EXERCISE INPUT START
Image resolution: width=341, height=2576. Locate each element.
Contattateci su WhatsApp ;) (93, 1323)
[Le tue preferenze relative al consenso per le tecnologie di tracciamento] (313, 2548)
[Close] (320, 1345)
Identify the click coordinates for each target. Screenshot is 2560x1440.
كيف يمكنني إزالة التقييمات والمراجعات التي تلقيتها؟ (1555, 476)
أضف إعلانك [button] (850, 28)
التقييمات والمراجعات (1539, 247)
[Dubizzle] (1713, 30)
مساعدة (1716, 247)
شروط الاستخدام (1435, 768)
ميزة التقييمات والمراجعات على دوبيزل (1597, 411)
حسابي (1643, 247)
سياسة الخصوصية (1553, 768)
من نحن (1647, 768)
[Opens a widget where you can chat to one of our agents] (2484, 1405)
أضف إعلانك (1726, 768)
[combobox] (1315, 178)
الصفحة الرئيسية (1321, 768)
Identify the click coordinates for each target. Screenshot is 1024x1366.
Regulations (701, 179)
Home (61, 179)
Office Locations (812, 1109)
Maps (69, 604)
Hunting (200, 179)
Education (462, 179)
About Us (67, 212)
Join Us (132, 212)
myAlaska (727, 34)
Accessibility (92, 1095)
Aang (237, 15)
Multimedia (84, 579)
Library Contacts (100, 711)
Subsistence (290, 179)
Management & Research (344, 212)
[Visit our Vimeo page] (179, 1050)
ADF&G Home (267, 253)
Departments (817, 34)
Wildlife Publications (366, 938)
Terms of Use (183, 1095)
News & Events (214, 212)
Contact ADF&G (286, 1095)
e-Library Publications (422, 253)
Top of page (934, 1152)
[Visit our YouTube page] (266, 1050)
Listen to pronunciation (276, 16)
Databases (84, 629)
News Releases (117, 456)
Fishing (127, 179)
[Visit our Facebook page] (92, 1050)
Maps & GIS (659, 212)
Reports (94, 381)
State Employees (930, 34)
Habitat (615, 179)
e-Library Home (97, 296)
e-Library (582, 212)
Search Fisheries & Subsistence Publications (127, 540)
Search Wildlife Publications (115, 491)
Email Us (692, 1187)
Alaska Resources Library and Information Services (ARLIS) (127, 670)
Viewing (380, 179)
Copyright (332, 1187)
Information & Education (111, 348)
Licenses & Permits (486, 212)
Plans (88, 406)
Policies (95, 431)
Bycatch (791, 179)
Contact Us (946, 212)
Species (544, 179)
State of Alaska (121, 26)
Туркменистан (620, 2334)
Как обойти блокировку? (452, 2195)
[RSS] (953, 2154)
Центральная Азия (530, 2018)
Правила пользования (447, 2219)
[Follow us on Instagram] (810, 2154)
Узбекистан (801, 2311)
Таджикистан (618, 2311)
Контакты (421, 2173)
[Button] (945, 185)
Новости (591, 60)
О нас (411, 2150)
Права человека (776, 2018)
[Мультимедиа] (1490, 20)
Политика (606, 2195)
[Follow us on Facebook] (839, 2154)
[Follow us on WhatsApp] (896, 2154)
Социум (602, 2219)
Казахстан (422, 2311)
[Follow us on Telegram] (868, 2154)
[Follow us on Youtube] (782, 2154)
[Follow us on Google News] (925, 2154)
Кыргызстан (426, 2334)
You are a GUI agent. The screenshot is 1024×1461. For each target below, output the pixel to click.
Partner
EXERCISE INPUT END
EXERCISE INSTRUCTIONS
Up to and including the line with "سياسة الخصوصية (1553, 768)", write out the records above exactly, starting from their first line.

ANSWER TO THIS TASK
Image resolution: width=341, height=2576. Locate each element.
Contattateci su WhatsApp ;) (93, 1323)
[Le tue preferenze relative al consenso per le tecnologie di tracciamento] (313, 2548)
[Close] (320, 1345)
Identify the click coordinates for each target. Screenshot is 2560x1440.
كيف يمكنني إزالة التقييمات والمراجعات التي تلقيتها؟ (1555, 476)
أضف إعلانك [button] (850, 28)
التقييمات والمراجعات (1539, 247)
[Dubizzle] (1713, 30)
مساعدة (1716, 247)
شروط الاستخدام (1435, 768)
ميزة التقييمات والمراجعات على دوبيزل (1597, 411)
حسابي (1643, 247)
سياسة الخصوصية (1553, 768)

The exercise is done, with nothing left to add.